Un vero e proprio effetto a cascata, che ha coinvolto quella parte di popolazione che viaggia sempre a mille, e che l’estraneo vede spesso fuori contesto: gli ultras. La frangia di tifo più estremista da cui i più si tengono alla larga, che si mette a disposizione degli ospedali di ogni città al fine di promuovere donazioni per supportare la sanità. Un insieme di cuori che battono all’unisono, e che rimandano l’immagine non solo di gruppi organizzati a livello calcistico, ma di vere e proprie famiglie non di sangue, che però da anni si riuniscono per un unico amore.

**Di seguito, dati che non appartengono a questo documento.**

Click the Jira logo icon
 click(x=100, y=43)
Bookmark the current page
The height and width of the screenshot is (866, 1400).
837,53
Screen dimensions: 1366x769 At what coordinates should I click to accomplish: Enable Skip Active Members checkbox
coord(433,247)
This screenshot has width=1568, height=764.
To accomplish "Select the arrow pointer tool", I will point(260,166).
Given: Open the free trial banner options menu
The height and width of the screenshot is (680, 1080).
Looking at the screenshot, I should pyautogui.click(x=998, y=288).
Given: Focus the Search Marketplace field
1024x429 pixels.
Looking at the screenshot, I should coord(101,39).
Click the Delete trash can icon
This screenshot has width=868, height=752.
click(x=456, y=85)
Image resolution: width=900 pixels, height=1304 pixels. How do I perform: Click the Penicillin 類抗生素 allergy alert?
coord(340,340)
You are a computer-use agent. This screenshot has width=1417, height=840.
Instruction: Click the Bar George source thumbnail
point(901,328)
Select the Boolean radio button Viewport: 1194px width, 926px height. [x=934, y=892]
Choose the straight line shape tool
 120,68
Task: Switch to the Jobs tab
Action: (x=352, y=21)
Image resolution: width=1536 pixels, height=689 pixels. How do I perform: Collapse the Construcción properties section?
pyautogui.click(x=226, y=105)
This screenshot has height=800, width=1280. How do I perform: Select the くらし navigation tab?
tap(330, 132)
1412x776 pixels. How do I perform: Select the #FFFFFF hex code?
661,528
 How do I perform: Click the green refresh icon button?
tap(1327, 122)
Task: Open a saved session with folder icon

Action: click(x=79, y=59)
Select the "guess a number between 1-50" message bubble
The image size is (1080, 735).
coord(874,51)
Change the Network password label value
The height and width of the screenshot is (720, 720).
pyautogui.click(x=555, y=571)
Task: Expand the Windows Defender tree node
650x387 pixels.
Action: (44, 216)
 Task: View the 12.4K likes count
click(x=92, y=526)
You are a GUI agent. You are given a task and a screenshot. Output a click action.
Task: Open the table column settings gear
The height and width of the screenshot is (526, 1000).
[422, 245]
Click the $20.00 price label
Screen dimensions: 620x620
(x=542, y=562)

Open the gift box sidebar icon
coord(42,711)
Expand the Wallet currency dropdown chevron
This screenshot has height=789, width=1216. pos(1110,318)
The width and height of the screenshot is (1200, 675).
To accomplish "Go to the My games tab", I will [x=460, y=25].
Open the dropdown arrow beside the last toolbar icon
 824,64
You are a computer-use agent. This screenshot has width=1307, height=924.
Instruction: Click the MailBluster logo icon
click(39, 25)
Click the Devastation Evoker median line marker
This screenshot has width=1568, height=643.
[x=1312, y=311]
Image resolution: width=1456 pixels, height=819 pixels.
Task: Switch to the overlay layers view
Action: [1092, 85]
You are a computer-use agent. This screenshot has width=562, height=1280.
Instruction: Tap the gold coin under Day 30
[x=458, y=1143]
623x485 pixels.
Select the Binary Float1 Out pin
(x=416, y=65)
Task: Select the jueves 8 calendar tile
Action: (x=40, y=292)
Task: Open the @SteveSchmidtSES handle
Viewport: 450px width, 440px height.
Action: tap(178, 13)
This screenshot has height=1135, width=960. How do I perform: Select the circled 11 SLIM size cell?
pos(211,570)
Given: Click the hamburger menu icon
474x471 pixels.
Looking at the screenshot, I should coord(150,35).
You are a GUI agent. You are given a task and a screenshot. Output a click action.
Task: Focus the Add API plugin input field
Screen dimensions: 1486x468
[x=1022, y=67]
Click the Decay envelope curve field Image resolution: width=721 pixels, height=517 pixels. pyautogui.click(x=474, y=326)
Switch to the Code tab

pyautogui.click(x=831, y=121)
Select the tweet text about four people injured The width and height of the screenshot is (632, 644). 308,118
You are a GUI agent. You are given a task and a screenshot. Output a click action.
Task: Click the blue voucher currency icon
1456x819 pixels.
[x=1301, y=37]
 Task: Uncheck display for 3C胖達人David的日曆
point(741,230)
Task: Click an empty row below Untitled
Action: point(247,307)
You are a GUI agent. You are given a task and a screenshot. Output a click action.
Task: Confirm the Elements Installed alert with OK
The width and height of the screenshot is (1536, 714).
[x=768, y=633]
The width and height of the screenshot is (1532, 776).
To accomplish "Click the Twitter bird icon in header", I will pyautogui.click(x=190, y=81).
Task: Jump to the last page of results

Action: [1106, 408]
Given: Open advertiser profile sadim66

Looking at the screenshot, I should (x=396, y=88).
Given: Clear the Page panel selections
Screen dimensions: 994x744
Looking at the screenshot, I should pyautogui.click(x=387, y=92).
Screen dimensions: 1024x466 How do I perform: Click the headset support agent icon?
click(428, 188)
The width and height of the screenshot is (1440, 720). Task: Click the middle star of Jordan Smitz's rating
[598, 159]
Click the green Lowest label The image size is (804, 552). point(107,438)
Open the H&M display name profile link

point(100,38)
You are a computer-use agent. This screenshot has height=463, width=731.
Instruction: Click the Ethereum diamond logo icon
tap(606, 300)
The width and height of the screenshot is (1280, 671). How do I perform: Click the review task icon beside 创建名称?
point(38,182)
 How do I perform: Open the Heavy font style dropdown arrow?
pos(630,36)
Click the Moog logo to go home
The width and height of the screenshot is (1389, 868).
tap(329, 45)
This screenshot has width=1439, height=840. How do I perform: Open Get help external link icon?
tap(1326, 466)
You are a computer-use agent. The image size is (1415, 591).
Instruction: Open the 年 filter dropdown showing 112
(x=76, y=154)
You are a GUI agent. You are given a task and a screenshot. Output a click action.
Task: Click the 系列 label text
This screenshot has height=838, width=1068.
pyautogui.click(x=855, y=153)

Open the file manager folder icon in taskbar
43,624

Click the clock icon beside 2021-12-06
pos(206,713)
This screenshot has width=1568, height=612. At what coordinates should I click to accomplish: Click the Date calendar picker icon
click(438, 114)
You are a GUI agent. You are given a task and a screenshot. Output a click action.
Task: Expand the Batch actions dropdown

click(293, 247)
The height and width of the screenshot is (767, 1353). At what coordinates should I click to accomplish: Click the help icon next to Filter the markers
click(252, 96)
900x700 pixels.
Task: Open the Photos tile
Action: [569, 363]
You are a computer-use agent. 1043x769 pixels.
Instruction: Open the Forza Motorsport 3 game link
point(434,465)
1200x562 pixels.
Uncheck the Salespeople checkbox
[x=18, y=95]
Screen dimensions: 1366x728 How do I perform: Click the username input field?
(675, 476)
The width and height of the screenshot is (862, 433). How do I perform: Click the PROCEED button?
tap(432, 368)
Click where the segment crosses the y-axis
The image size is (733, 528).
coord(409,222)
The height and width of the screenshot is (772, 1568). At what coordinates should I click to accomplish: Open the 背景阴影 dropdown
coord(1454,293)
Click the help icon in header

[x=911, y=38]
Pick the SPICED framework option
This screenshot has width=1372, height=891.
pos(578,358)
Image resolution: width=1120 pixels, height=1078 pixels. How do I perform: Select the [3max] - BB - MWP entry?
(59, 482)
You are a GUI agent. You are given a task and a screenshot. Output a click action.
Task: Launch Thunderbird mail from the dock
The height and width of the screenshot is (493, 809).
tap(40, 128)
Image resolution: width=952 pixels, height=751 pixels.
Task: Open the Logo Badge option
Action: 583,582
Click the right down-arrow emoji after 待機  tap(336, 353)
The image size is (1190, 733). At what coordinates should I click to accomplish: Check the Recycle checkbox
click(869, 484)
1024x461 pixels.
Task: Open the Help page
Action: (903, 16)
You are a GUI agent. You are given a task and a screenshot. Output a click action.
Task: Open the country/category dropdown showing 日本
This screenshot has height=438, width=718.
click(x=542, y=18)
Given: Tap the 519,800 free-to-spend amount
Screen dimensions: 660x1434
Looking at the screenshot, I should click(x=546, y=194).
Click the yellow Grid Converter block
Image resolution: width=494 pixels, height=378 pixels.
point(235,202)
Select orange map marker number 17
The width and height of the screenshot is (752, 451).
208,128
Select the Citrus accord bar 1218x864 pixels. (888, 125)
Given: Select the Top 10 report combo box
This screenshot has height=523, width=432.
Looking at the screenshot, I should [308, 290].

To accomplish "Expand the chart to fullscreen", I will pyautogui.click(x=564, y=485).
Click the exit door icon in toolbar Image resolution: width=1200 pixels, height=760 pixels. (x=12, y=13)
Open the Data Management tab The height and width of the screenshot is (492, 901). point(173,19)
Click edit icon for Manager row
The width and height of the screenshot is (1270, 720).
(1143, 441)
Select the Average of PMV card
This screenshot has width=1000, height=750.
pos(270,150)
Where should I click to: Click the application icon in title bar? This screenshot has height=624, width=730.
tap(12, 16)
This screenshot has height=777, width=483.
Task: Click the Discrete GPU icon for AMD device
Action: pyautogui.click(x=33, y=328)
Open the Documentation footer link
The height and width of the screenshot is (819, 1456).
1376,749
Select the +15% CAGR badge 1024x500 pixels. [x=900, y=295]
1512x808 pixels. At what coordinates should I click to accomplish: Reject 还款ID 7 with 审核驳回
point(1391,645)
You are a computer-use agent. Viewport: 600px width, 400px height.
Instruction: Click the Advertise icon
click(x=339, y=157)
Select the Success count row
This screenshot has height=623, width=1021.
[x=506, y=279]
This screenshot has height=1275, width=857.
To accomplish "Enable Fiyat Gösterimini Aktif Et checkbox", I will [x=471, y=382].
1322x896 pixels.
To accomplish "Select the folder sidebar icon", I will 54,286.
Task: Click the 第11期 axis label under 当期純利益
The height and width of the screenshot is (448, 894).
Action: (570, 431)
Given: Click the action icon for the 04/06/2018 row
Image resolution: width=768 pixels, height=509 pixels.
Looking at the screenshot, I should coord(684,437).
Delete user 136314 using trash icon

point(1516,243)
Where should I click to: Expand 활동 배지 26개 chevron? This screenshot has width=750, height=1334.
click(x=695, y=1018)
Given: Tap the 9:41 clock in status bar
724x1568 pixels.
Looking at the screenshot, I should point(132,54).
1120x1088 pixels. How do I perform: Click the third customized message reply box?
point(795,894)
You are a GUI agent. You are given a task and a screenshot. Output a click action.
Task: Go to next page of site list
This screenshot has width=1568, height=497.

E’ il cuore la parte centrale della questione: il cuore che spesso viene devoluto alla squadra, alla propria squadra; un cuore immenso, che però – e si è visto anche ora – non si limita al semplice pallone ma va oltre, abbracciando quegli strati del sociale che non sono sempre all’ordine del giorno. Ma gli ultras, che piaccia o meno, non sono nuovi ad azioni come beneficenze o donazioni; è che spesso rimandano all’immagine sporca di quei pochi che, fregandosene delle norme sociali e della civiltà, protendo a quei gesti che vengono poi riportati in prima pagina. Viene compiuta generalizzazione, viene compiuta calunnia.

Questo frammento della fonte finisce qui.